8/3  Danke, Frau Fiala!

Kategorie: Allgemein    Von Heinrich von Grünigen um 15:24

Ein typisch Schweizerisches Skandälchen wird derzeit durch die Medien getrieben: Doris Fiala, FDP-Nationalrätin und PR-Fachfrau, lässt sich für das „ehrenamtliche“ Präsidium der Aids-Hilfe Schweiz mit 50’000 Franken pro Jahr honorieren.

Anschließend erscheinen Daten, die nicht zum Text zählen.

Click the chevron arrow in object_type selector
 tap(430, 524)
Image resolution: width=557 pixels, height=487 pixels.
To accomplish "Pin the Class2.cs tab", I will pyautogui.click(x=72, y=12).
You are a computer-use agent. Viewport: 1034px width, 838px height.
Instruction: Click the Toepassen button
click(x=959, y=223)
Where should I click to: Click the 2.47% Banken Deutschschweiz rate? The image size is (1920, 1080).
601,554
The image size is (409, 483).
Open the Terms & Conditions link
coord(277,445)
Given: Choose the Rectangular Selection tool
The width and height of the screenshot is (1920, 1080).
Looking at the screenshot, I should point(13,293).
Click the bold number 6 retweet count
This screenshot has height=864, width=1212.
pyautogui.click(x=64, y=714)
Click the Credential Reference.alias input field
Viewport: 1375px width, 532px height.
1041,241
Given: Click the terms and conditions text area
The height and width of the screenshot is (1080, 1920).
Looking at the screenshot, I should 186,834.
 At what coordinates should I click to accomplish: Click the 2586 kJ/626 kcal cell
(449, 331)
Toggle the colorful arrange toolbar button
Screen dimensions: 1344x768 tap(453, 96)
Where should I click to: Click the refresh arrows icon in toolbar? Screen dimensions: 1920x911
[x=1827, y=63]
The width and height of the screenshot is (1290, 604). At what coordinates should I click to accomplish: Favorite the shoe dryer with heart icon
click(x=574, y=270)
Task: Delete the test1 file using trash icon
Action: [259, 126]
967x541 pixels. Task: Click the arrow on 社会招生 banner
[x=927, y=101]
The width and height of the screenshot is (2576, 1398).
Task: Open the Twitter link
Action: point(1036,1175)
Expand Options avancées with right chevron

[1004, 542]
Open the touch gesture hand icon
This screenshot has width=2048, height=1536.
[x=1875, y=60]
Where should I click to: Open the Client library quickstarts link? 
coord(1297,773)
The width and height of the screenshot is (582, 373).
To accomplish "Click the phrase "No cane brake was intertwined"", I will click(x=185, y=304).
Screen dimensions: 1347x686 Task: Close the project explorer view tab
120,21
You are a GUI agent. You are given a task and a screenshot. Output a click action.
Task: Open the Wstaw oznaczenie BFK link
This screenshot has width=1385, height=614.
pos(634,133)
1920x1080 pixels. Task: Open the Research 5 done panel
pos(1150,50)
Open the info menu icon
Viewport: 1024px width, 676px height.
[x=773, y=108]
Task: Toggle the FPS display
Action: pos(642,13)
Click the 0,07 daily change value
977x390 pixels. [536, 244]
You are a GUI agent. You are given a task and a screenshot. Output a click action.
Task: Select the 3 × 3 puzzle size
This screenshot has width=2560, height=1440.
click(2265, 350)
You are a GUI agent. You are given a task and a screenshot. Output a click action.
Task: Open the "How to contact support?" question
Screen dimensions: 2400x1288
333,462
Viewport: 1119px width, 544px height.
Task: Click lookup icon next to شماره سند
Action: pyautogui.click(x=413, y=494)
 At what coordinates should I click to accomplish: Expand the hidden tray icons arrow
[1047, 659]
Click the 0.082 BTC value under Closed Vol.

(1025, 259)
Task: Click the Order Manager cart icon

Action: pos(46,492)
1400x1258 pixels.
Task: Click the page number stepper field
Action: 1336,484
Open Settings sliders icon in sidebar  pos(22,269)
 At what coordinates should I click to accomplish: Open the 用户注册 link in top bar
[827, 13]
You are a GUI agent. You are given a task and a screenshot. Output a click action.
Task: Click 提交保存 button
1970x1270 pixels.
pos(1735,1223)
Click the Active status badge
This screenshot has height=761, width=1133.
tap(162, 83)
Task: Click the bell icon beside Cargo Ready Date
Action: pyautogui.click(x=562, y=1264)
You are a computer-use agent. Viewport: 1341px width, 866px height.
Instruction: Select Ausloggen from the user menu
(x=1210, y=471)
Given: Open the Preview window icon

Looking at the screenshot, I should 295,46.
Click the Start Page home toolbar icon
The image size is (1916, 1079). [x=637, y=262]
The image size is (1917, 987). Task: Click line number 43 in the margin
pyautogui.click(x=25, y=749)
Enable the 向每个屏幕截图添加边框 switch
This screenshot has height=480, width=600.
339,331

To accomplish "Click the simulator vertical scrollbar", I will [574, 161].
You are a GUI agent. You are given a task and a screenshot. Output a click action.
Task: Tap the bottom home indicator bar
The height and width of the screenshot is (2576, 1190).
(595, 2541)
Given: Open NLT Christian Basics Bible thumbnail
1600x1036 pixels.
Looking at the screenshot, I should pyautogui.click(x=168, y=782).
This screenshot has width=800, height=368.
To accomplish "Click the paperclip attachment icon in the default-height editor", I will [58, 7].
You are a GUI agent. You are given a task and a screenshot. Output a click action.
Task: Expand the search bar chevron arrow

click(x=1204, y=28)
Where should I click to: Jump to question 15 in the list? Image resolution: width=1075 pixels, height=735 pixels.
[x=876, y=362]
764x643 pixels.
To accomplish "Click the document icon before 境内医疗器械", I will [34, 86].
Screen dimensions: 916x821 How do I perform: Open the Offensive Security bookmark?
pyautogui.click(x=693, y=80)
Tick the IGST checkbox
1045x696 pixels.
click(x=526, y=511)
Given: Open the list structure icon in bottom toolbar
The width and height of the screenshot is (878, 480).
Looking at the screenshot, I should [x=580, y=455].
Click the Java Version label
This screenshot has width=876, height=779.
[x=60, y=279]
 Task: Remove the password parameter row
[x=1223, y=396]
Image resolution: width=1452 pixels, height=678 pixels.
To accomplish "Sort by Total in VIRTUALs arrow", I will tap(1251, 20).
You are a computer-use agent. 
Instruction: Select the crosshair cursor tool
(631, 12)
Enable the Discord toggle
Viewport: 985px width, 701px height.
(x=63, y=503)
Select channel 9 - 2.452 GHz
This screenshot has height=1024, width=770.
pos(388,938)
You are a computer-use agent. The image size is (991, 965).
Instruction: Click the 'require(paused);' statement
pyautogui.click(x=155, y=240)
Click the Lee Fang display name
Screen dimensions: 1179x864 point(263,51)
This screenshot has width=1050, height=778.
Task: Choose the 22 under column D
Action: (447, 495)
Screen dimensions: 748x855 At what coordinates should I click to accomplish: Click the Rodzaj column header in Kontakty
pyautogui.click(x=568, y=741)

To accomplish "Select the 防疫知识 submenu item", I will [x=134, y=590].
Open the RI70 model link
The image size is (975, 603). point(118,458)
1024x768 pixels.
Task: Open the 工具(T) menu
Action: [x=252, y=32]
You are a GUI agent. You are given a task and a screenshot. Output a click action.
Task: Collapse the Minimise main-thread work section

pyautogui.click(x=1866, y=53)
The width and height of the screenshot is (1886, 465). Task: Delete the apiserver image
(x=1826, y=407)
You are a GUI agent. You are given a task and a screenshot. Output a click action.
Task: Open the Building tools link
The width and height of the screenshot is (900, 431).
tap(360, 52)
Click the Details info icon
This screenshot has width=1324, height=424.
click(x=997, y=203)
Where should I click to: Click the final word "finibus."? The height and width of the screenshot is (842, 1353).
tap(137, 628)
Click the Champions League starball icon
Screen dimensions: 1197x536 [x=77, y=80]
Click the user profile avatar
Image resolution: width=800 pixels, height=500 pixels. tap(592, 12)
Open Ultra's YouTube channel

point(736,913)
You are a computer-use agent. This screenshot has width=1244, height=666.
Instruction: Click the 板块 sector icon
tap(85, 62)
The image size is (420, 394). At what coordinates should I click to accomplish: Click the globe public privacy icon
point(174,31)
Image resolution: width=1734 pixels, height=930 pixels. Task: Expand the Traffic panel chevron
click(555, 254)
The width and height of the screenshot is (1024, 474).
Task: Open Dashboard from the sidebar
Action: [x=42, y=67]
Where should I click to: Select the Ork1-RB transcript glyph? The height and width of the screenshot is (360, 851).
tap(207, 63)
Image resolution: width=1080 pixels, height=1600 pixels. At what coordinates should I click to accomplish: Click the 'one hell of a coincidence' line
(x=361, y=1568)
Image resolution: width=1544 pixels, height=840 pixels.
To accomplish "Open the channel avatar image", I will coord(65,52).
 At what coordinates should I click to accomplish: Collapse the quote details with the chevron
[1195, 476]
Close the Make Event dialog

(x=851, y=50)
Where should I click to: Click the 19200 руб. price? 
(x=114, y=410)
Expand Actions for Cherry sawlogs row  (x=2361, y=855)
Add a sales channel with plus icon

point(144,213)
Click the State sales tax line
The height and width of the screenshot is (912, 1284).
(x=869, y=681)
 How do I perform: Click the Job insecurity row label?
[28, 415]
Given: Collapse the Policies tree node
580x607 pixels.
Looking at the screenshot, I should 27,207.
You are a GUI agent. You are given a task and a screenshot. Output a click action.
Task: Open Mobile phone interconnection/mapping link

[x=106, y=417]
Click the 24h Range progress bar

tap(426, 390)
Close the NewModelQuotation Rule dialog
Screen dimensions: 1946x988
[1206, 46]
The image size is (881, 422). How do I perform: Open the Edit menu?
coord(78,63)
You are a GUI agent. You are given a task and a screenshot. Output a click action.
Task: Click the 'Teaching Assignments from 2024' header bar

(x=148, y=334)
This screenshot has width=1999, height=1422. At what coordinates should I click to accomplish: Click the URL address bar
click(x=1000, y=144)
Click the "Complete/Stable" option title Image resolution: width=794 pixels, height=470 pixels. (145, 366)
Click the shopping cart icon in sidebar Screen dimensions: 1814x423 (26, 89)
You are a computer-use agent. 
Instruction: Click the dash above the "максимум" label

Hämische Kommentare, empörte Leserbriefe, gehässige Anrufe in Live-Sendungen… bis hin zur Drohung mit Spendenverzicht sind die Folge. Dürfen sich Präsidenten von spendensammelnden Hilfswerken mit Geld entlöhnen lassen? Oder gehört die absolute Unentgeltlichkeit zum besonderen Charme der Ehrenamtlichkeit?

Mit der zunehmenden Professionalisierung der NGO-Tätigkeiten, verbunden mit steigenden Anforderungen und Erwartungen an das Management solcher Organisationen, sind auch die Ansprüche gewachsen an jene, die das „oberste Organ“ präsidieren. Praktisch alle Hilfswerke haben heute eine Regelung der Aufwandsentschädigung ihrer (im Prinzip) ehrenamtlichen Organe, meist in Form von Spesen-Pauschalen. Die totale Freiwilligkeit, wie sie früher etwa beim Kindeshilfswerk Terre des hommes gelebt wurde, dessen Präsident ich von 2003 bis 2011 war, ist nicht mehr praktikabel und musste angepasst werden. Verglichen mit dem, was bei grossen Schweizer Hilfswerken heute Usus ist, bezieht Doris Fiala keine übertrieben grosse Abgeltung.

Ein anderes Faktum wurde mir beim Reflektieren dieser Causa allerdings bewusst: es gibt in der Schweiz – wenn ich die Zahlen richtig interpretiere – zurzeit etwa 25’000 Personen, die an AIDS erkrankt sind. Diese brauchen Hilfe in mancherlei Hinsicht, und es spricht nichts dagegen, dass sie ihnen auch gewährt wird. Der Bund unterstützt dafür die Aids-Hilfe Schweiz mit über 3 Millionen Franken. Etwa gleich hoch ist deren Personalaufwand. Deshalb lautet das relativierende Argument: das Fiala-Gehalt betrage lediglich 1,5 Prozent des Personalaufwandes.

Auf der andern Seite haben wir die chronische Krankheit Adipositas (BMI grösser als 30). An ihr leiden in der Schweiz rund 500’000 Menschen, von denen pro Jahr mehr als 1’000 unsere Dienste und unsere Beratung in Anspruch nehmen. Der Bund unterstützt dafür die Schweizerische Adipositas-Stiftung mit genau NULL Franken. Als ihr Präsident bezahle ich einen Viertel der monatlichen Büro-Miete selber, da ich die Infrastruktur ja auch für meine privaten Zwecke nutzen kann. Auch die Spesen übernehme ich selbst, weil sonst unser Budget, das praktisch ganz auf freiwillige Spenden und Gönnerbeiträge angewiesen ist, aus dem Lot käme.

Ich bin Doris Fiala daher dankbar, dass sie – wenn auch nicht ganz freiwillig – diesen Sachverhalt wieder mal ins Bewusstsein gerückt hat.